Capokova Z. et al.,17 dealed with the formulation of the antihistaminic into Loratidine into

hydrogels. The polymer carbopol 980 in concentrations 0.5, 0.8 and 1 % was evaluated. The

aim of the study was to develop an optimal concentration of carbopol 980 for the

formulation of hydrogels. The choice of optimal concentration is based on the rheological

properties of hydrogel as well as the pharmaceutical availability of loratadine from

hydrogels. Obtained results imply that, from the viewpoint of a topical application, the

optimal concentration of carbopol 980 for the formulation of hydrogels with loratadine is

0.5 % w/v.

Behzad Sharif Makhmal Zadeh et al.,24 aimed their study to formulate a SEDDS

containing a lipophilic drug, loratadine, and to explore the potential of carriers for such

system. For opportunity to perfect formulation, full factorial design with three variables;

surfactant/oil, surfactant/co-surfactant proportion and percentage of drug in two levels were

used.

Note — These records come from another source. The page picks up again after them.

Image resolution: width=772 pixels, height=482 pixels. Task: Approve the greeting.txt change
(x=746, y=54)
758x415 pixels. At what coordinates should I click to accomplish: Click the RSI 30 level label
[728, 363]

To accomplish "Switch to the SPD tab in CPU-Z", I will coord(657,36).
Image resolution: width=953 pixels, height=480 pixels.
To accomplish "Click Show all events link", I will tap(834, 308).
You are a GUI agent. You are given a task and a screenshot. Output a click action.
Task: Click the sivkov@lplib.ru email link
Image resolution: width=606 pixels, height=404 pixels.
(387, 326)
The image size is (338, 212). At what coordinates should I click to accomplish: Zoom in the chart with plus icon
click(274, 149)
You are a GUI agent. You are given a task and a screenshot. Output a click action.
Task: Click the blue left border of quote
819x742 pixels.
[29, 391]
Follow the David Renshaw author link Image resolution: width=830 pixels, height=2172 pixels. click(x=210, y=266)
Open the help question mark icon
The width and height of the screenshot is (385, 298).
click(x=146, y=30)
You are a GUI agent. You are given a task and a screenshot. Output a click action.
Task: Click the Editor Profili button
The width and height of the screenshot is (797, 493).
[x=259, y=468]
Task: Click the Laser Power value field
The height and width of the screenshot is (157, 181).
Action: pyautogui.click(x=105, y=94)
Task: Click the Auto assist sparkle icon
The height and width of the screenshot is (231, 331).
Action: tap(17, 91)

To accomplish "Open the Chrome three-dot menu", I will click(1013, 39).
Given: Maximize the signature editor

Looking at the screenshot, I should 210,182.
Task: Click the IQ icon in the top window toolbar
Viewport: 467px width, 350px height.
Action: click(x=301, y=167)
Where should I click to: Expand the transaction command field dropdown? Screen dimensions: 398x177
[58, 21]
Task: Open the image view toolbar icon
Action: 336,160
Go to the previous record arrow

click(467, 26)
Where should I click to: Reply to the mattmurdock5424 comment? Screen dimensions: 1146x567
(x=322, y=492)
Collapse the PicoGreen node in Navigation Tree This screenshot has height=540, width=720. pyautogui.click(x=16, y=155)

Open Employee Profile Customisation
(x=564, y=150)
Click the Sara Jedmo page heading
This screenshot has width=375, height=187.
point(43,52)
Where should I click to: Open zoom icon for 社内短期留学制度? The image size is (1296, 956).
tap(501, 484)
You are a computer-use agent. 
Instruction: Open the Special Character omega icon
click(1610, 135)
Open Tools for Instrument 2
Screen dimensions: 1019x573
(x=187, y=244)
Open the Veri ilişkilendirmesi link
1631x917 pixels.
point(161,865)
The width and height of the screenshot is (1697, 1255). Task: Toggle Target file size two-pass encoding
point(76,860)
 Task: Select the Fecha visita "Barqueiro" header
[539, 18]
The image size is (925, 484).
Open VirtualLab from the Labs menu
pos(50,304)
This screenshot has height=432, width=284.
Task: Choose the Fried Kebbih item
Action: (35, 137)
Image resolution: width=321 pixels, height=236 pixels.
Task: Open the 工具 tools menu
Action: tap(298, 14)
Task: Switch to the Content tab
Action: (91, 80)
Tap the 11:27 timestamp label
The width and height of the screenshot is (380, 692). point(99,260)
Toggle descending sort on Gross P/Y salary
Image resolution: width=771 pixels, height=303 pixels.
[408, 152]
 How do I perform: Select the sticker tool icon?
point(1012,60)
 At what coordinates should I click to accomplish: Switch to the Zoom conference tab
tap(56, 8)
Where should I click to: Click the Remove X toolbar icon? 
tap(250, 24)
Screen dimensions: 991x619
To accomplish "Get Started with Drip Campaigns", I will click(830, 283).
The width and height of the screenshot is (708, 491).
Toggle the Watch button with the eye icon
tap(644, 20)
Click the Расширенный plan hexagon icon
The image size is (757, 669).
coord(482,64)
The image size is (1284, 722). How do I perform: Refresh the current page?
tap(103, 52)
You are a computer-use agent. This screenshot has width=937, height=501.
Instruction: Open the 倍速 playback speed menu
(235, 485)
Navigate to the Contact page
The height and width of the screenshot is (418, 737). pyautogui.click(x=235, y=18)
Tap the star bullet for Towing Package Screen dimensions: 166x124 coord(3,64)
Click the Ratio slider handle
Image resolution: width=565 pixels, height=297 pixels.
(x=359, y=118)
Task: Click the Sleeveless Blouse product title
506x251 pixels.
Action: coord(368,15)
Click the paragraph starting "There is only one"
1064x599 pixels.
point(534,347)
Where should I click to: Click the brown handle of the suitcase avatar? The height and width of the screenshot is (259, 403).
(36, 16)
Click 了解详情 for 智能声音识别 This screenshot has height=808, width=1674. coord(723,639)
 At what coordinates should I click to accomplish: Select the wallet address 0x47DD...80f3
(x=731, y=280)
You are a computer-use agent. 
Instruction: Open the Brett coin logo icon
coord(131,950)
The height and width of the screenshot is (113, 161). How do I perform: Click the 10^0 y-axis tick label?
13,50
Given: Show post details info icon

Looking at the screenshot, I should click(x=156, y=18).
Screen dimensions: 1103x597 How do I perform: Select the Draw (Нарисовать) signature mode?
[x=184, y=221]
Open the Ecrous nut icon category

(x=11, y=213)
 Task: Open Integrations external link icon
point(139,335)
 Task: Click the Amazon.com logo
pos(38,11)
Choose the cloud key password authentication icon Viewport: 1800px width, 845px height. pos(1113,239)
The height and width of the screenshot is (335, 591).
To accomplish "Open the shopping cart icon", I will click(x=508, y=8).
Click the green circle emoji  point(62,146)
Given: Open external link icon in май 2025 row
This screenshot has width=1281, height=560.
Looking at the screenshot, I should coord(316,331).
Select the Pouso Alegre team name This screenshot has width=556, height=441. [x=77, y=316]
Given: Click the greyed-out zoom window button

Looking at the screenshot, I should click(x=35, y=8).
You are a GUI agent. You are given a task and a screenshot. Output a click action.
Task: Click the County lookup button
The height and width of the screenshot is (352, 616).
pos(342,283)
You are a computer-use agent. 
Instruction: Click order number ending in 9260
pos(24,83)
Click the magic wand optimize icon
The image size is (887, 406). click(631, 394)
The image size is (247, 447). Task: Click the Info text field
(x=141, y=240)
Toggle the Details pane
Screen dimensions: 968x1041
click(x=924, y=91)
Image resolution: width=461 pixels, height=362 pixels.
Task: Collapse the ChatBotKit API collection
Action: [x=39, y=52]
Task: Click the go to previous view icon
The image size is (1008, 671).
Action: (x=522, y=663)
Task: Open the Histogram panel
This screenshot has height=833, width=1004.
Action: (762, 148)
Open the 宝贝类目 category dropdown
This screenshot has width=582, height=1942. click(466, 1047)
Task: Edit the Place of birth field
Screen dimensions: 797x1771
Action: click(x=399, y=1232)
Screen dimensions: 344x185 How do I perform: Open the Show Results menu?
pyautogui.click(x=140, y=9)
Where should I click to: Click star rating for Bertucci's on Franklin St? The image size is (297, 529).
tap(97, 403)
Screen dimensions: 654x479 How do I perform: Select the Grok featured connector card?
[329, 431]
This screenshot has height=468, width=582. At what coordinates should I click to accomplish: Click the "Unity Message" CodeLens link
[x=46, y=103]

The effects of variables on formulation characters; emulsifying efficiency, particle

size, drug release and rat intestine permeability were evaluated. The results showed liquid

paraffin and labrafil as oil with span 20 as surfactant and capriol as co-surfactant prepared

stable emulsions with refractive index higher than acidic medium and water. The particle

sizes of formulations were influenced by type of oil, in the manner that liquid paraffin

induced lower particle size in the range of 0.28- 1.8 micron. The percentage of drug release

after 6 hrs for labrafil and liquid paraffin were 30.87-54.26% and 31.99-61.34 respectively.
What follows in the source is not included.